At the October meeting of the ISSOTL board of directors in Atlanta, we concluded an 18-month strategic planning process with the unanimous approval of a ten-year strategic plan for ISSOTL.
Our process began with the formation of an ad hoc committee made up of Kelly Matthews (then regional vice president Asia-Pacific), Rie Troelsen (regional vice president Europe), and myself (then ISSOTL president). Our committee examined strategic plans of other SOTL-related organizations (ICED, POD, etc.), led a half-day strategic planning exercise at the board meeting in Bergen, then drafted a plan that we submitted to the ISSOTL board. During the summer we made the resulting draft available to the ISSOTL membership for comments, which we then included in the final version approved on October 9.
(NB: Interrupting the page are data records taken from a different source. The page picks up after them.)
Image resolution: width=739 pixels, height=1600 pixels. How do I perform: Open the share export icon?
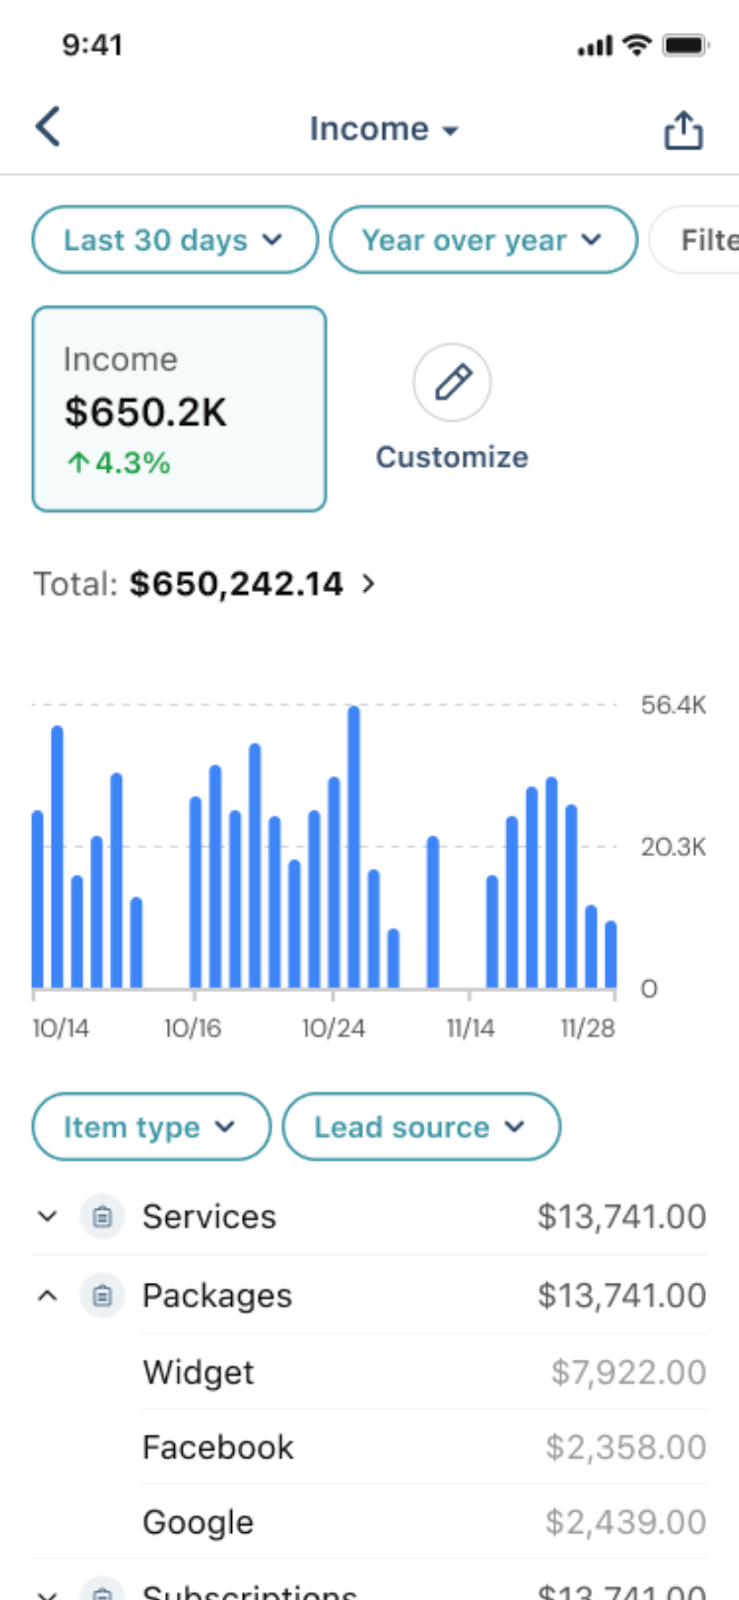(682, 128)
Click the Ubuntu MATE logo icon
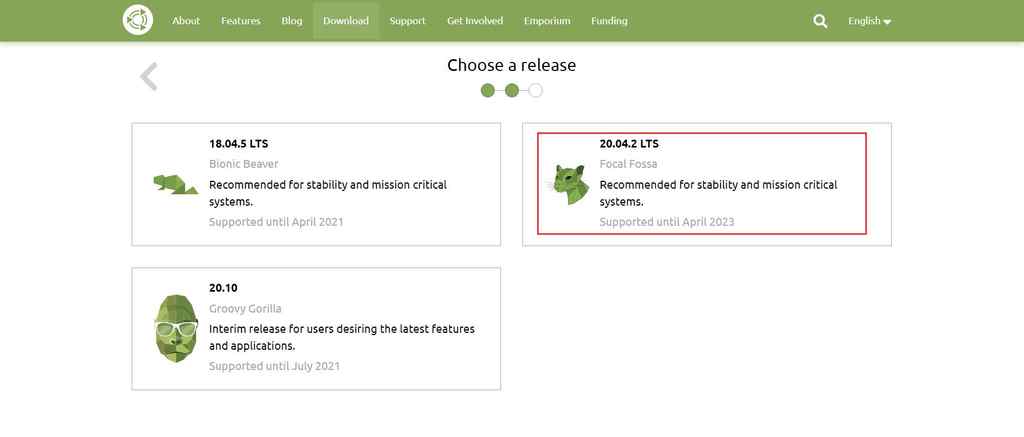 coord(138,20)
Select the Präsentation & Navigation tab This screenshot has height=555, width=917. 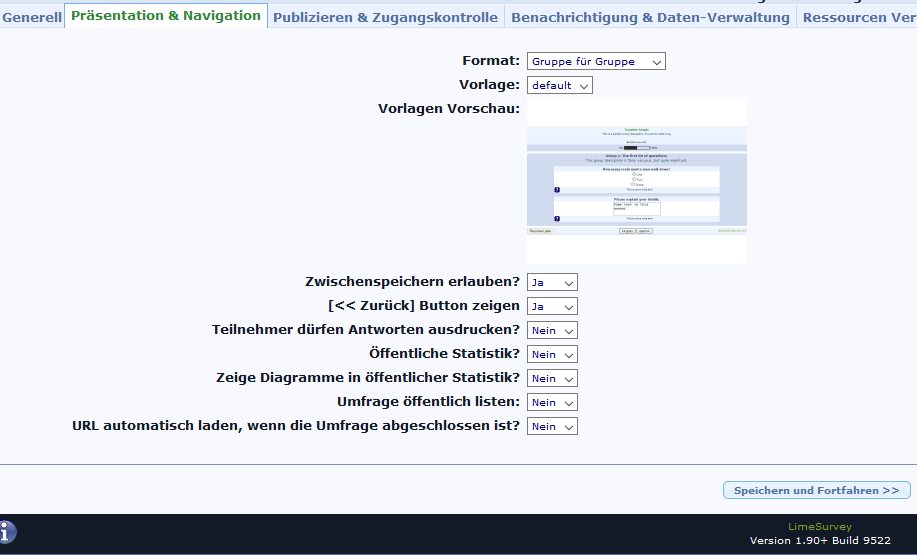166,16
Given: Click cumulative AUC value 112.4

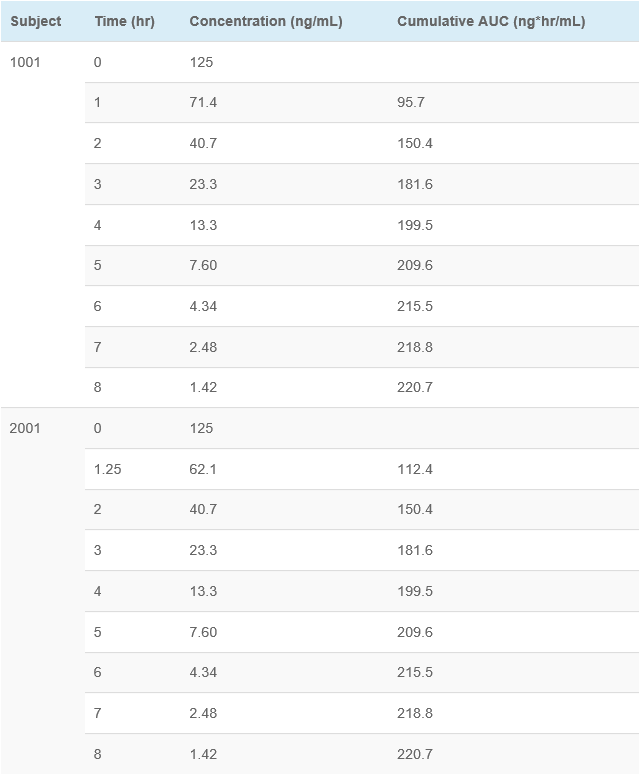Looking at the screenshot, I should [415, 469].
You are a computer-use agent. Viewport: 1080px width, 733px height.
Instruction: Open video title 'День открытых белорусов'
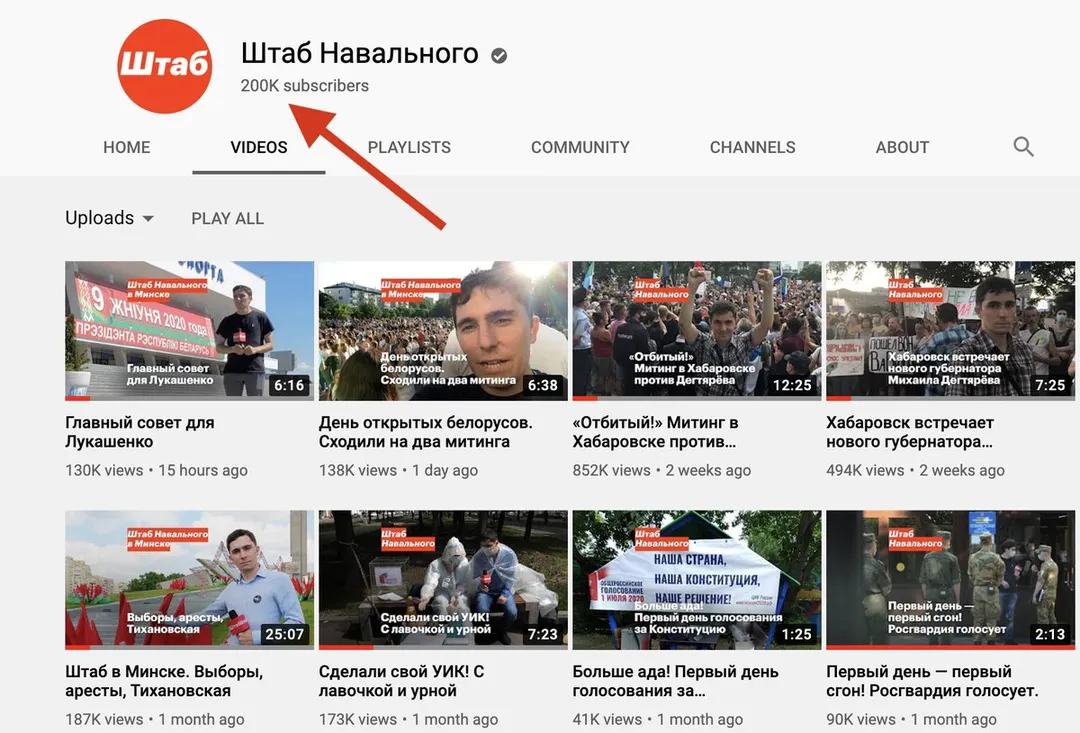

This plan lays out an ambitious agenda for ISSOTL over the coming decade. The most important goal, and the one that generated the most input from our membership, is to be very intentional in increasing the diversity of our membership, in all the ways that we think of diversity, and to become an ever more inclusive society. As the plan says, “We intend to have a vigorous and ongoing conversation about diversity and inclusion that includes, but is not limited to race, ethnicity, language, disability, thought, culture, religion, sexual orientation, gender, and economic status.”
A second and related goal is to expand our work in promoting and advocating for SOTL around the world. Because the annual meeting is so critical to growing SOTL, we have committed to the difficult task of expanding the reach of our annual meetings to locations outside of our usual rotation of North America, Western Europe, and Australia. This geographic expansion will be critical to growing our diversity across many dimensions.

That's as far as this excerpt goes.